Assembled by Andrew Sandoval and Rob Santos the set includes 11 of Nilsson's albums remastered by Vic Anesini. The three albums not remastered for this set were mastered by Anesini and include The Point, Nilsson Schmilsson and Son of Schmilsson. The set includes each album in mini-cardboard replicas of the original vinyl packaging.

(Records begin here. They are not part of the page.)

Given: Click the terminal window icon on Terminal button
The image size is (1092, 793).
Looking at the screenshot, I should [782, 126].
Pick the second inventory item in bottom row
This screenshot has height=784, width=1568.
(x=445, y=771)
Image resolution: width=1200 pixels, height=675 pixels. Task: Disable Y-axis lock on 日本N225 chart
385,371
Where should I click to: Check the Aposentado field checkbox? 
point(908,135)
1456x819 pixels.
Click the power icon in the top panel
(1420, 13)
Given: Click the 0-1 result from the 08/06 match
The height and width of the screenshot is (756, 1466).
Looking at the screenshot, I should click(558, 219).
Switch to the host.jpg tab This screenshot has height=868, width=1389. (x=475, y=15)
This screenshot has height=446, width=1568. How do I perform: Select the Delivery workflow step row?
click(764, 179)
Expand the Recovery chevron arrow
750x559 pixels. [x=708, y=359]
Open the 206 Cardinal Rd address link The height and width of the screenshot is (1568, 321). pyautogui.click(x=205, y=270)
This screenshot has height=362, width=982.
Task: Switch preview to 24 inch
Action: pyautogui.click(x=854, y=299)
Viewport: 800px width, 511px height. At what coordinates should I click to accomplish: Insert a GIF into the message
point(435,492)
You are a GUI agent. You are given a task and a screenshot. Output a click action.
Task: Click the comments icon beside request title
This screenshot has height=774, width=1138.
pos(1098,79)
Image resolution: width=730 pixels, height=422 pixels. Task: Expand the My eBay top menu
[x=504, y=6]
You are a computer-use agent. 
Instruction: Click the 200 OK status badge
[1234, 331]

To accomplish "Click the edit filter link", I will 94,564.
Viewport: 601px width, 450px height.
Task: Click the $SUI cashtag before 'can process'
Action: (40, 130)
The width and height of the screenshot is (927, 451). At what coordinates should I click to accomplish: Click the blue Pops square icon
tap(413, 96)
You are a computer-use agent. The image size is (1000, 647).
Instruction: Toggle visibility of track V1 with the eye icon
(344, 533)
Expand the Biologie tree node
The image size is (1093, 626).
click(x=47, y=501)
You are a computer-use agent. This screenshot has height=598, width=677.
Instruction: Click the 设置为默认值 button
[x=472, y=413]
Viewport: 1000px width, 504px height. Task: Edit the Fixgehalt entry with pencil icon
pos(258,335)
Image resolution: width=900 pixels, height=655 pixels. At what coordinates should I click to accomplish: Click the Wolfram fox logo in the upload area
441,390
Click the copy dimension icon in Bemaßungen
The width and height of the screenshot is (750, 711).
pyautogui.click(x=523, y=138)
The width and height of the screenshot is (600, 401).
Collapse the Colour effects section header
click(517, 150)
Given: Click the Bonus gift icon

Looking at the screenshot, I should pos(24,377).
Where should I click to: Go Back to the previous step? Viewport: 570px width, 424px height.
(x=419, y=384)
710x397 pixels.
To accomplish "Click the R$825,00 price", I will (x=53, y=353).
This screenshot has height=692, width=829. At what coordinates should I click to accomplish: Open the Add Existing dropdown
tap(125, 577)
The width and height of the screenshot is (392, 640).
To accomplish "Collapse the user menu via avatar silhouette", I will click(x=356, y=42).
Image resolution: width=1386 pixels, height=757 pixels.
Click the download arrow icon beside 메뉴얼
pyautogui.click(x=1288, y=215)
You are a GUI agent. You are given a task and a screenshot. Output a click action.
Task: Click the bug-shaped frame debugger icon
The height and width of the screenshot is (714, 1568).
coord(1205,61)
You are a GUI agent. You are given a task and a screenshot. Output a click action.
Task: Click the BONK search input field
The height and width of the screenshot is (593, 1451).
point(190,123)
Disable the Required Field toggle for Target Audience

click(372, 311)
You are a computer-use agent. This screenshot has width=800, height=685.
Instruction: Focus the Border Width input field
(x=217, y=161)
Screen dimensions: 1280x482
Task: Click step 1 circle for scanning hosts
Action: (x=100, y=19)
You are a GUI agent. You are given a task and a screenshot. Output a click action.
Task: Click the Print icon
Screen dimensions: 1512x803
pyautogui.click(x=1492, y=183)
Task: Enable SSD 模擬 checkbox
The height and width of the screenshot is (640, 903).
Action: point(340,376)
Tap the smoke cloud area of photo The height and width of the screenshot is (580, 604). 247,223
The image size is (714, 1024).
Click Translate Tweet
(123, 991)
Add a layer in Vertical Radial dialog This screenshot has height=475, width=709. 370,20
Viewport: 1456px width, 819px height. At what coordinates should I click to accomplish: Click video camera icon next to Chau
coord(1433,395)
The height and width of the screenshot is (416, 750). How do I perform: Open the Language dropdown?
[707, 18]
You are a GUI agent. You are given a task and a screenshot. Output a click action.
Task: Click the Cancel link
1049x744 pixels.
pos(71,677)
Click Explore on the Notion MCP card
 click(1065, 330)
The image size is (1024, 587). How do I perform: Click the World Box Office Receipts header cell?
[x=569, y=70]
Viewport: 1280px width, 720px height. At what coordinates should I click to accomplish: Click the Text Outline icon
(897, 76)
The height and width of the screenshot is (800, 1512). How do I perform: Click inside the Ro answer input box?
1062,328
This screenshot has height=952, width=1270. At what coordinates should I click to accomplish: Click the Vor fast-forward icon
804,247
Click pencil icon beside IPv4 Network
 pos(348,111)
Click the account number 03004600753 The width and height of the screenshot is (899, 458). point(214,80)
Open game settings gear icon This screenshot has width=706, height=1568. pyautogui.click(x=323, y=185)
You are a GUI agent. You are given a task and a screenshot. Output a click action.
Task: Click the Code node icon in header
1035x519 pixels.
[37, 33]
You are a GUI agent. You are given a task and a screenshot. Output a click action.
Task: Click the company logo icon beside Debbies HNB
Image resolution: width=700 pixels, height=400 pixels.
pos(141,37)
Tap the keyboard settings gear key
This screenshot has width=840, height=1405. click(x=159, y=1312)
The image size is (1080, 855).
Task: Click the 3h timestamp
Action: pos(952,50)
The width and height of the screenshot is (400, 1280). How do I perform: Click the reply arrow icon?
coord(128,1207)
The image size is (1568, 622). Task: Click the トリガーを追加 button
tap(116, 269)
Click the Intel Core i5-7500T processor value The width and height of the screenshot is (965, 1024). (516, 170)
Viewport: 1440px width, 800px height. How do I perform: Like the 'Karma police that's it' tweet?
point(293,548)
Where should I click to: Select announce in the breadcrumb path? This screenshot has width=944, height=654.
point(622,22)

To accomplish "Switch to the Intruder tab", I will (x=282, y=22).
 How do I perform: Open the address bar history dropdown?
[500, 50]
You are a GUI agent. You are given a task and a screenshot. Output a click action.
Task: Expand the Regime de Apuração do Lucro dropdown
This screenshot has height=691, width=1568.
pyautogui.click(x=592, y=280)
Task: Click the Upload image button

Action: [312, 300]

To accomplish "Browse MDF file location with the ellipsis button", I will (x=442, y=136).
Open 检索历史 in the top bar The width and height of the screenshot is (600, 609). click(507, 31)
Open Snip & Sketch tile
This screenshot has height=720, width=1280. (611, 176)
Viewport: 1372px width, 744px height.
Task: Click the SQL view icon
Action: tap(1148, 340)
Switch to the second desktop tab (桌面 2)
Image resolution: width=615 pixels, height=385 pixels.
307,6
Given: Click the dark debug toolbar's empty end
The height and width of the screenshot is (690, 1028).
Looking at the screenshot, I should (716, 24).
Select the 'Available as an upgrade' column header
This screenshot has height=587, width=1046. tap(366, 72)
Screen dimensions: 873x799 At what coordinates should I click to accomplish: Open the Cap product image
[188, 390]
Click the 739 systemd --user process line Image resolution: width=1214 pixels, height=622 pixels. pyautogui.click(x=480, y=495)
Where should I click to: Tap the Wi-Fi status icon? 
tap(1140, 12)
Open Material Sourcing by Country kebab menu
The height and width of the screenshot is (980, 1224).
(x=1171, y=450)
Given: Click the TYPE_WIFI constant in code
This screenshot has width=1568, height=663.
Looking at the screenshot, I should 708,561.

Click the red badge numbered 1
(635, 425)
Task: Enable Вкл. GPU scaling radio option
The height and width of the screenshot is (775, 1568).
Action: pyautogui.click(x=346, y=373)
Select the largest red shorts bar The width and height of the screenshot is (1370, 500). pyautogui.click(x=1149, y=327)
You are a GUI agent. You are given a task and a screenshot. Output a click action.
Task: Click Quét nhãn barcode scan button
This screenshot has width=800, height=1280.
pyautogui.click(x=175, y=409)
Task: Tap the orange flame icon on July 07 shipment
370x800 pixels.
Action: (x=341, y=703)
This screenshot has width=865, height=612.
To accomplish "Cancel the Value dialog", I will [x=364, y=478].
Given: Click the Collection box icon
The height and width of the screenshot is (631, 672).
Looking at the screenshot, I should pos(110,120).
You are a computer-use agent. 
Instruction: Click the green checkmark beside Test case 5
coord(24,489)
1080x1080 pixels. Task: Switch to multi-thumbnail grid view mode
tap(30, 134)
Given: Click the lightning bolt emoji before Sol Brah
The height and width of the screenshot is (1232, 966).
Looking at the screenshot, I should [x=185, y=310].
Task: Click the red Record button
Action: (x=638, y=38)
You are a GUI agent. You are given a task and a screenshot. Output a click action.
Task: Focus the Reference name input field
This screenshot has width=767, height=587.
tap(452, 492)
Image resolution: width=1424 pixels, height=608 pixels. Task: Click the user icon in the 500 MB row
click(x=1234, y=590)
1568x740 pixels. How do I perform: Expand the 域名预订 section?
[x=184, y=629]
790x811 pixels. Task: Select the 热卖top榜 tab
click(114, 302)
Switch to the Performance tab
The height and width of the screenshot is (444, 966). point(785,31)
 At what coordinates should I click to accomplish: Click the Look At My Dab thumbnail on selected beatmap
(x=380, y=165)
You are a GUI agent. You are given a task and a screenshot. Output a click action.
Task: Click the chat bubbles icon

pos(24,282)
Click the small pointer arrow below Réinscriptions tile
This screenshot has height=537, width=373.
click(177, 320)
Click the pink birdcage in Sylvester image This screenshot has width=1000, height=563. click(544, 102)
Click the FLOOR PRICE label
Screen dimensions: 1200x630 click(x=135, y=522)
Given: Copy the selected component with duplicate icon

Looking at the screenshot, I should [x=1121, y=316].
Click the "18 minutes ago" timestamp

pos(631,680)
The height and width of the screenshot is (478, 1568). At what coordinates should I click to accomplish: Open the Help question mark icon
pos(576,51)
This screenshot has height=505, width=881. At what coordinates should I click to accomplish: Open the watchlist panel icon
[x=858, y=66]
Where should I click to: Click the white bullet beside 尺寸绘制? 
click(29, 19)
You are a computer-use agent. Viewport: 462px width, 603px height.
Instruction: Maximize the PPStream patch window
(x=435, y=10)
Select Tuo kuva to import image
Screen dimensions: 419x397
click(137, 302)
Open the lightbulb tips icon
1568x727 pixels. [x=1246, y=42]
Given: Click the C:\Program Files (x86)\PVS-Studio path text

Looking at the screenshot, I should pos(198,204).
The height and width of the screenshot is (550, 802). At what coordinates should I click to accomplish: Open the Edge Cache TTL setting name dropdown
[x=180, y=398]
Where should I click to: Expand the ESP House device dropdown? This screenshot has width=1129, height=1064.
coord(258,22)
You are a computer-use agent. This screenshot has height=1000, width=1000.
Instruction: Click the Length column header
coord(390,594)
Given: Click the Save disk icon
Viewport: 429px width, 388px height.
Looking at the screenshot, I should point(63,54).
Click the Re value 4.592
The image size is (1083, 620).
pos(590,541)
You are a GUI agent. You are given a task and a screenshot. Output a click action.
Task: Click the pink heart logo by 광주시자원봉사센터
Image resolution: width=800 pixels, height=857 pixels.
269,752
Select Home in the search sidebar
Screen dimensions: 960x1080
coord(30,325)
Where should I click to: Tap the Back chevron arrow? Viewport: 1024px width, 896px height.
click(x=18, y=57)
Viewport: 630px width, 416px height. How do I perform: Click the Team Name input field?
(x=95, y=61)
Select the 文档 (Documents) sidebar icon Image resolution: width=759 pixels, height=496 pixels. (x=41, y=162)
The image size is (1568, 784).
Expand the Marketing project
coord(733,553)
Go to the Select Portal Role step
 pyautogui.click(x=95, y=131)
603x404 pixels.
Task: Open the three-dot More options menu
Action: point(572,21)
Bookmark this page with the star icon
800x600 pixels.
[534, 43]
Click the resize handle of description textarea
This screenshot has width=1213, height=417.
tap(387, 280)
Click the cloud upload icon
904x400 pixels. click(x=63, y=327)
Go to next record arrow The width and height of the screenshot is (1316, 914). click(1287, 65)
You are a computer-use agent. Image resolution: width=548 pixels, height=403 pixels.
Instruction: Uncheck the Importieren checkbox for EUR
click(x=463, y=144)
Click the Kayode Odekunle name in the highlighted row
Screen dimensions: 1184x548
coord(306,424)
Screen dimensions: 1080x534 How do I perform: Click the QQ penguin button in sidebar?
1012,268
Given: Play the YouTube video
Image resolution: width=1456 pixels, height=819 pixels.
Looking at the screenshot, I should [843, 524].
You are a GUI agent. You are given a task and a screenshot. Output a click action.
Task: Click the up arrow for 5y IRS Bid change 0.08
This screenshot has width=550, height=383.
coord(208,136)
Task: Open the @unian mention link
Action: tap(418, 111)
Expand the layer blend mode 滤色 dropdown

Nilsson's first two albums include both mono and stereo mixes of the respective tracks with the mono tracks receiving their first CD release.

Missing from this set are the albums Son of Dracula (as, with the exception of the song "Daybreak" and the snippets of dialogue, all its tracks had previously been released on other albums or singles), the instrumental portion of the soundtrack Skidoo, plus Spotlight on Nilsson, Flash Harry, Losst and Founnd, and the soundtrack to the film Popeye (the last 4 had been released on different labels).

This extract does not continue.